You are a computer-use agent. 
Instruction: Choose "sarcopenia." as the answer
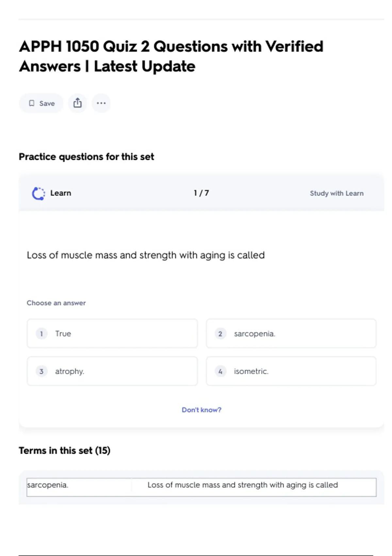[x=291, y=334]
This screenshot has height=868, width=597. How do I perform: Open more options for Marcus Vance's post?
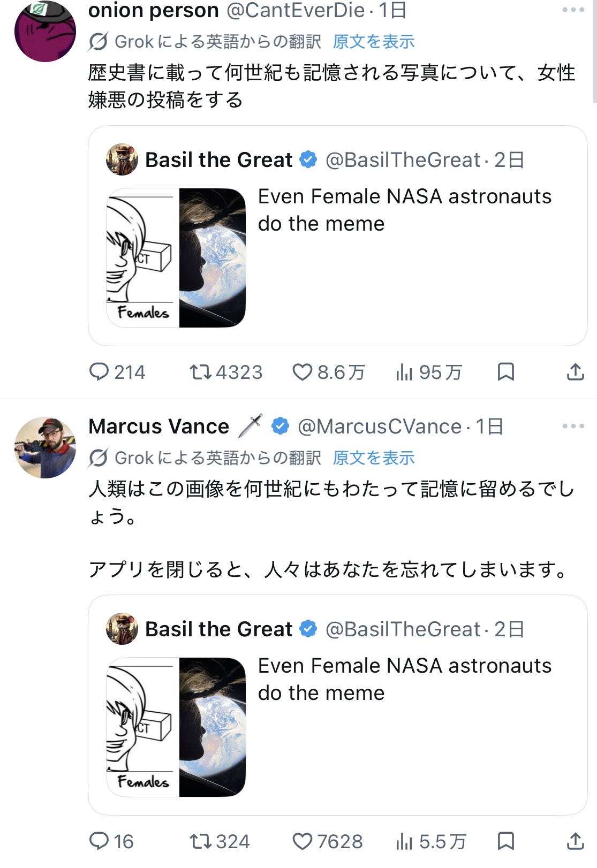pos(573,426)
...
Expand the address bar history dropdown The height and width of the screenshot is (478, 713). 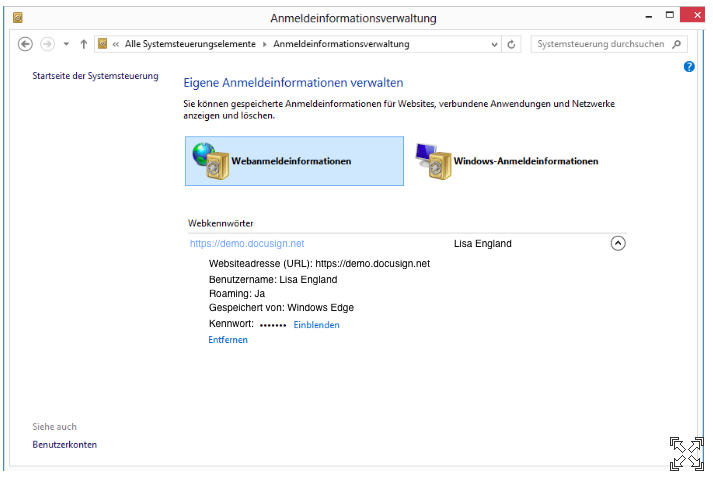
--
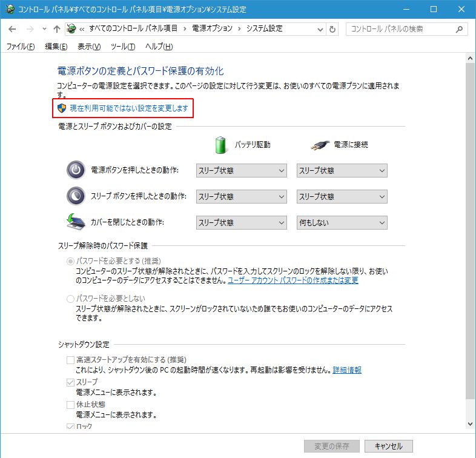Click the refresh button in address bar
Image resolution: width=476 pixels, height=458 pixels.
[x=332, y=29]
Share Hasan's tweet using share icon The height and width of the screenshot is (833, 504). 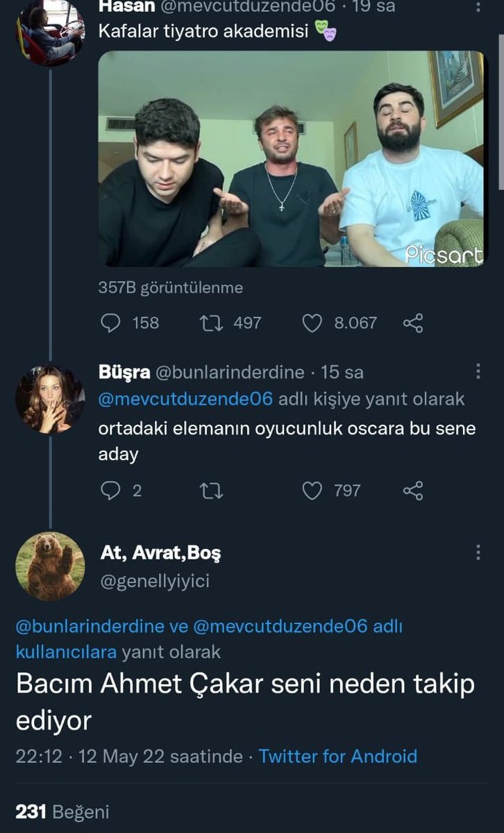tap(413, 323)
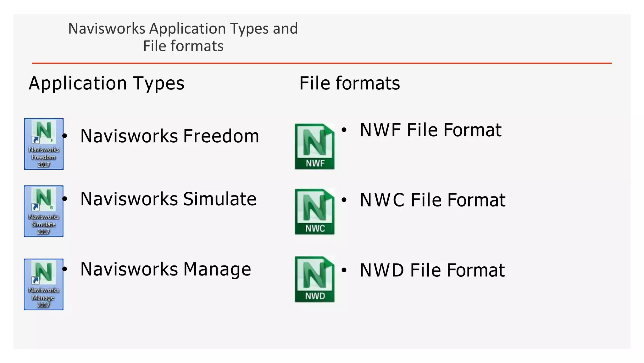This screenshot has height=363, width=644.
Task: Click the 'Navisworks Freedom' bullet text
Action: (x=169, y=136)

## YOUR OBJECTIVE
Turn the listing between the lines holding "You are a computer-use agent." and "pos(573,426)", inclusive, into a numbered list with blank lines left out. Leave the pictures out of the answer.

## RESULT BELOW
1. You are a computer-use agent. 
2. Instruction: Choose "sarcopenia." as the answer
3. [x=291, y=334]
4. This screenshot has height=868, width=597. How do I perform: Open more options for Marcus Vance's post?
5. pos(573,426)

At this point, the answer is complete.